Task prompt
Whenever a line in the listing contains "agent", copy that line.

BEGIN Records for this task

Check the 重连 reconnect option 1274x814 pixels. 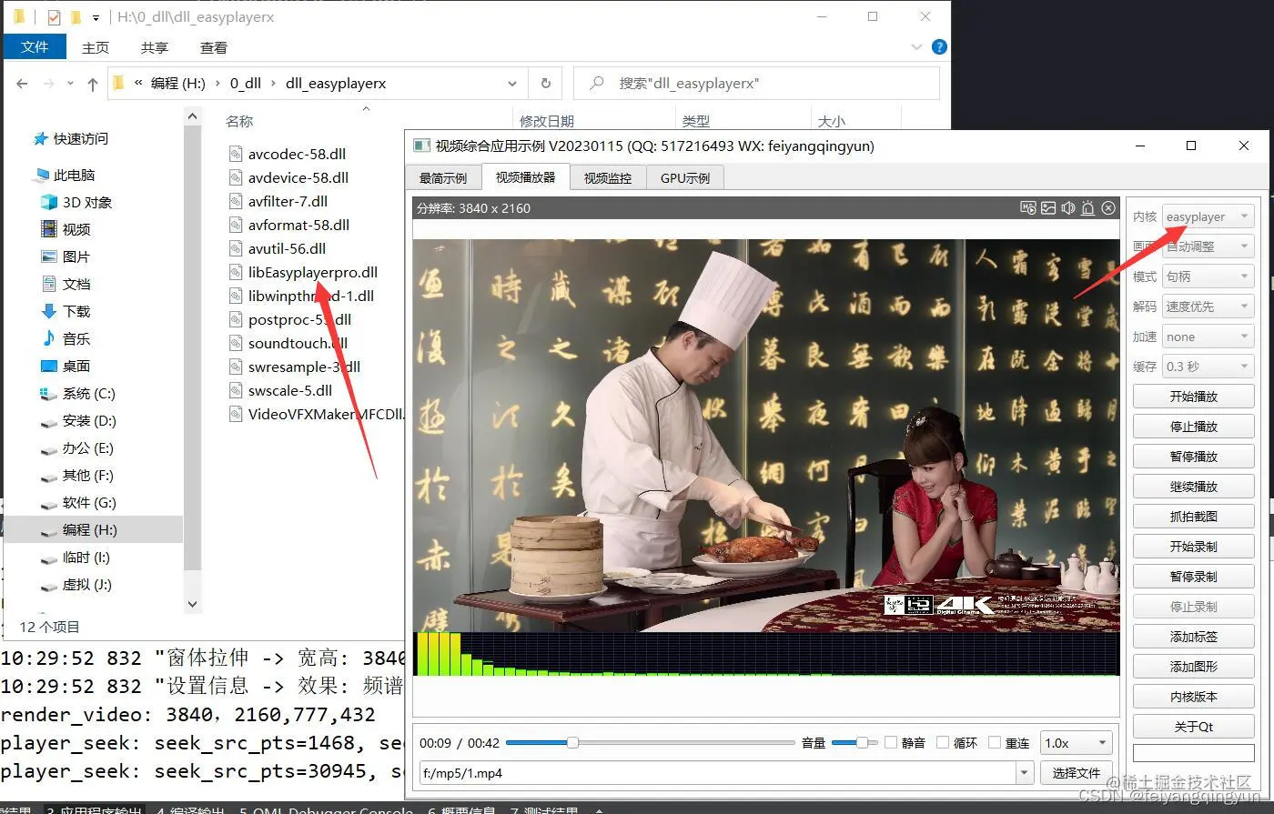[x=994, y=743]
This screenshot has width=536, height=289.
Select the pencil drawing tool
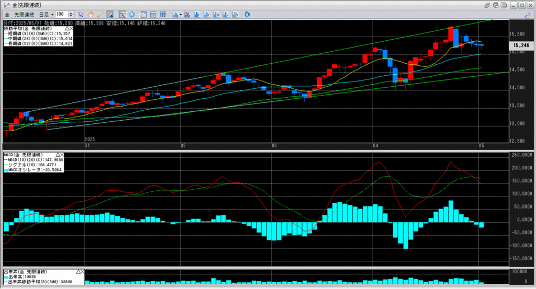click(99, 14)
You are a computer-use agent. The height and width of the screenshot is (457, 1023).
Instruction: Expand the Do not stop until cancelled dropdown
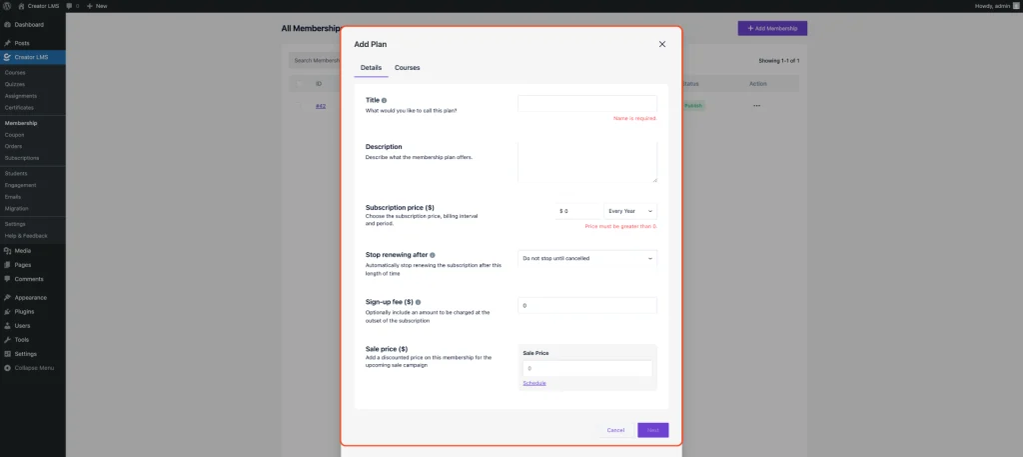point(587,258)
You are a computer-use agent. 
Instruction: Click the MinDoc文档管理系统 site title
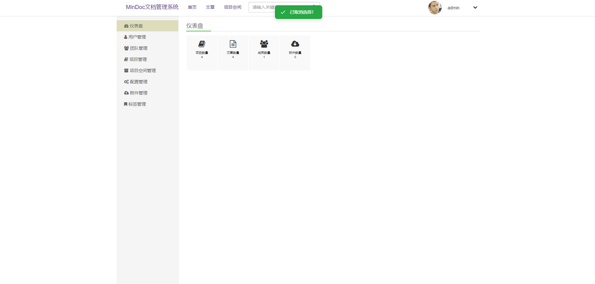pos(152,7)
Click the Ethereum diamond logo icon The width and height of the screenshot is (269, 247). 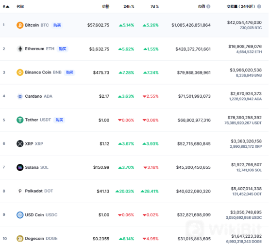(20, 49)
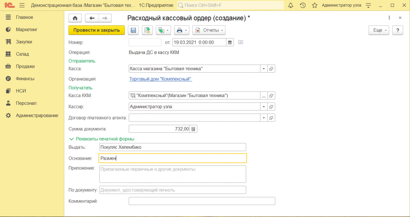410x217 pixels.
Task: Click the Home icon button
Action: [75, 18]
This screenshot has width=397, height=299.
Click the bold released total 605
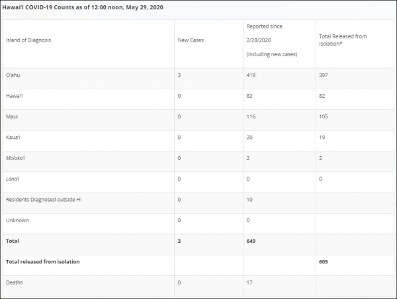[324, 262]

END Records for this task
BEGIN Records for this task

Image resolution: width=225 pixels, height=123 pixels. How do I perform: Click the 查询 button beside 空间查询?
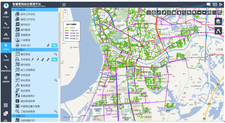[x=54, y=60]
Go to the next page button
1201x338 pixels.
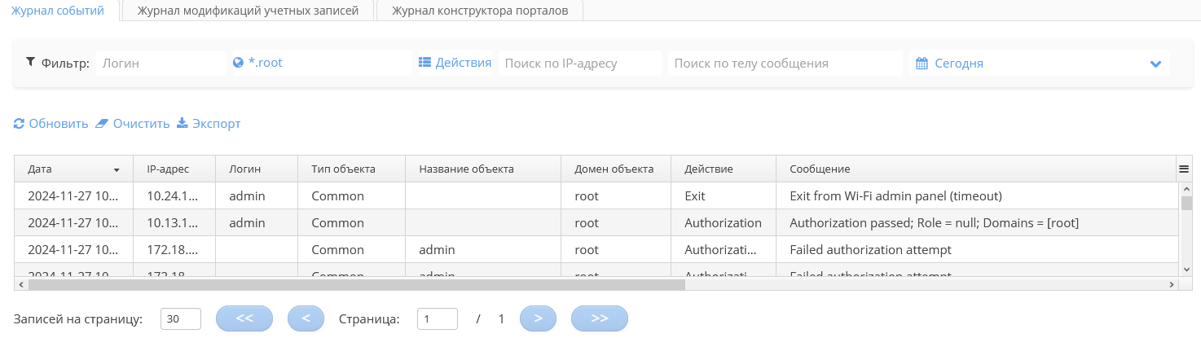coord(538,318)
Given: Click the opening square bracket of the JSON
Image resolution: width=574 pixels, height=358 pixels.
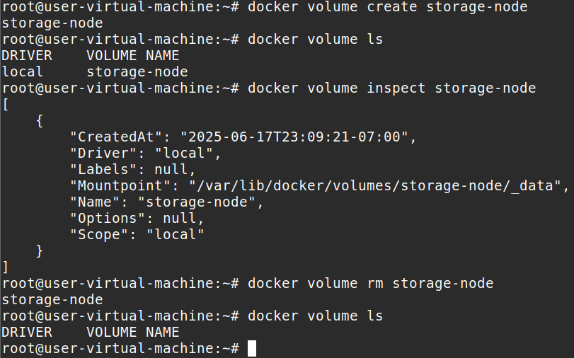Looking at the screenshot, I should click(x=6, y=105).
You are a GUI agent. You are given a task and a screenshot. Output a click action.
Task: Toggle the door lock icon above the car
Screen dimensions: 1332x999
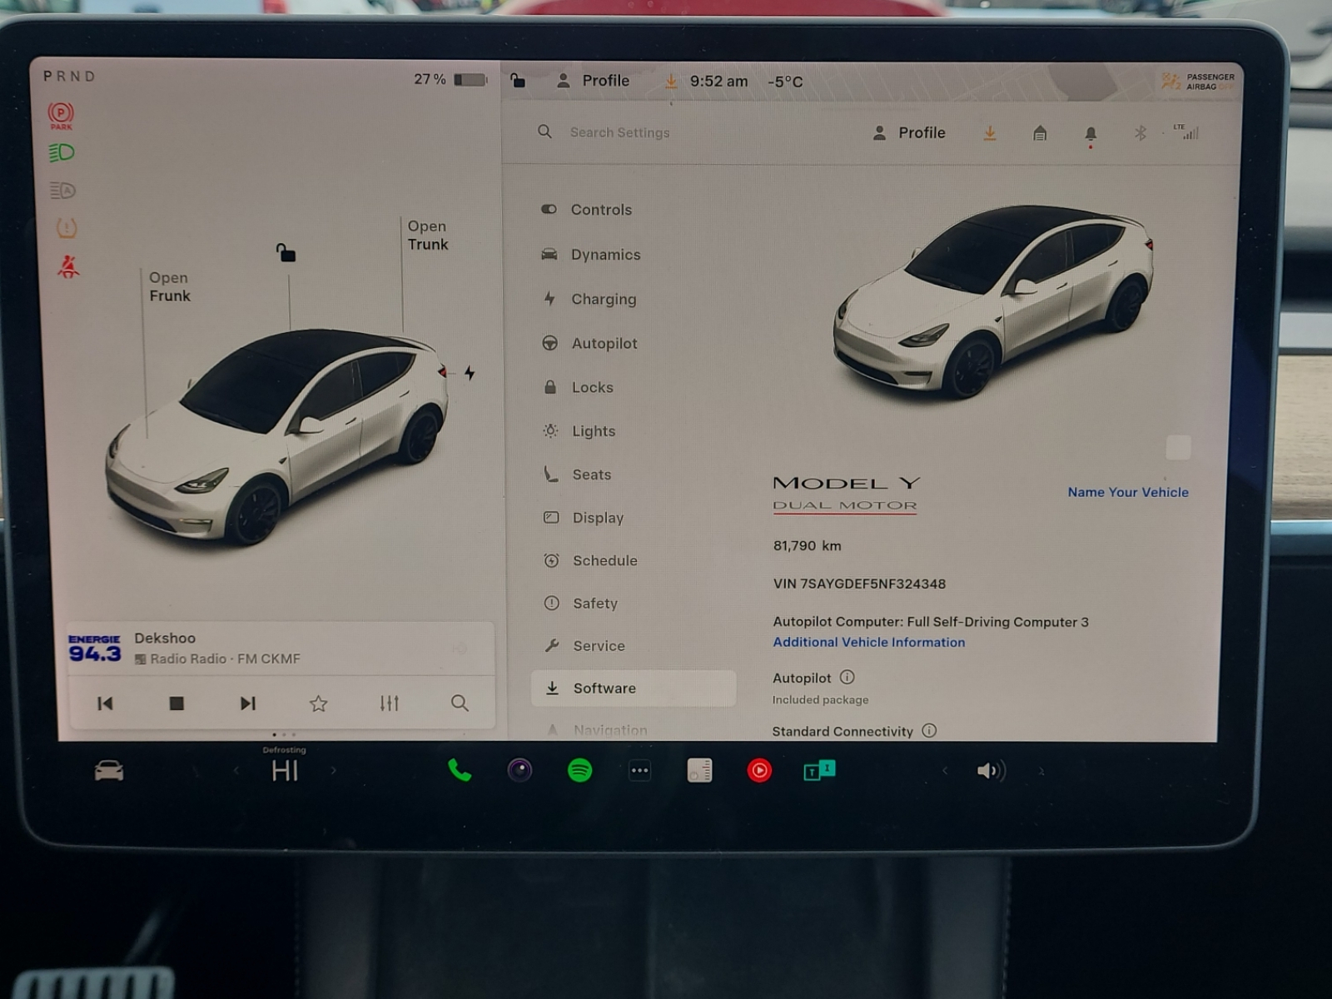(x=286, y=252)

END Records for this task

Finished task
You are a computer-use agent. The height and width of the screenshot is (457, 1023).
You are a computer-use agent. 
You are a GUI agent. You are given a task and a screenshot. Output a click action.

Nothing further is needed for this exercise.